Le Syndicat des directeurs de théâtres et d’établissements d’action culturelle (SYNDEAC), silencieux jusqu’à présent, appelle à une assemblée générale extraordinaire à Nanterre, au Théâtre des Amandiers, début de ce mois de janvier 1998. Le débat est donc vif, pas toujours clair. La profession grogne, s’interroge mais reste divisée. Les clivages sont multiples: entre les directeurs de théâtres nationaux et les compagnies, entre la génération issue des années 70, et celle qui émerge aujourd’hui, entre les artistes et les gestionnaires de scènes nationales. Le débat tourne autour de trois thèmes: budget, déconcentration des budgets, nouvelle charte du service public. La profession a été refroidie à Avignon, quand la ministre Catherine Trautmann, bénéficiant pourtant d’un préjugé favorable, a annoncé qu’elle entérinait le gel sans précédent des crédits en 1997, proposés par le précédent ministre de la Culture. L’augmentation annoncée pour 1998, qui n’atteint pas le 1% promis par Jospin dans sa campagne électorale, n’a pas calmé les esprits. La » déconcentration » doit s’appliquer dès le 1er janvier de cette année; elle consiste à transférer aux préfets de région, assistés de la Direction régionale des affaires culturelles (DRAC), la gestion des subventions d’Etat. Les gens de théâtre, qui ont déjà fait de tristes expériences, à Verdun, Chateauvallon ou Corbeil-Essonne, en ce qui concerne le clientélisme, la primauté de l’intérêt politique et local, se méfient grandement. Ils craignent un désengagement de l’Etat sur le plan moral et financier.

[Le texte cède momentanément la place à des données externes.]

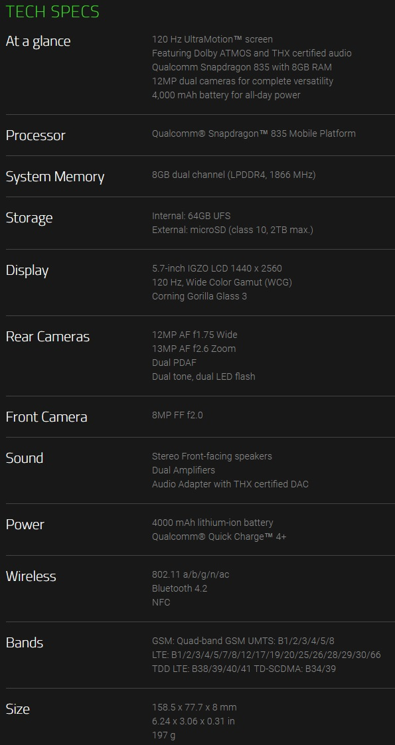Click the 120 Hz UltraMotion screen text
This screenshot has width=395, height=745.
coord(212,39)
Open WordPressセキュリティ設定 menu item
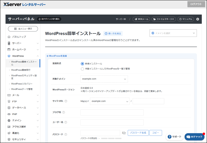 click(23, 77)
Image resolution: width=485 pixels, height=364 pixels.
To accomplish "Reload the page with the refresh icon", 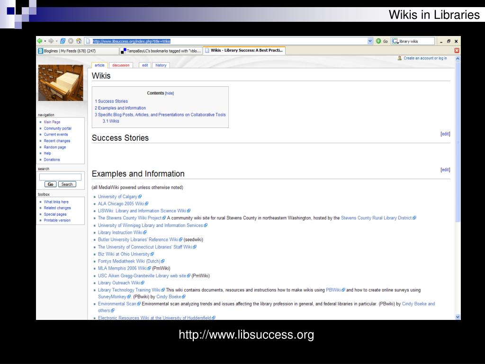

A cette crainte de dérive, la ministre répond qu’il s’agit de » responsabiliser l’Etat » qui » doit piloter, initier, évaluer « . Catherine Trautmann annonce donc une véritable redéfinition du rôle de l’Etat et propose une charte de refondation du théâtre public. Le débat est donc vaste et se situe historiquement au centre de la vie culturelle française, très exactement au lieu de » l’exception culturelle « . S’il est vrai qu’on ne peut plus simplement se référer à Jean Vilar et à Jeanne Laurent dans une société qui traverse une profonde crise sociale, le théâtre ne peut se contenter de se regarder lui-même. Il paraît effectivement nécessaire de replacer la question du public au centre du débat. S’il est dangereux d’instrumentaliser l’art pour en faire un objet socioculturel (réduire la fracture sociale), il paraît tout aussi dangereux de le réduire à un produit de simple consommation culturelle. Peut-être est-il temps, enfin, de sortir du mauvais débat: Théâtre d’art/Théâtre populaire; Théâtre d’art/Action culturelle. La profession attend d’un gouvernement de gauche un geste politique fort qui va dans le sens d’un grand théâtre de service public.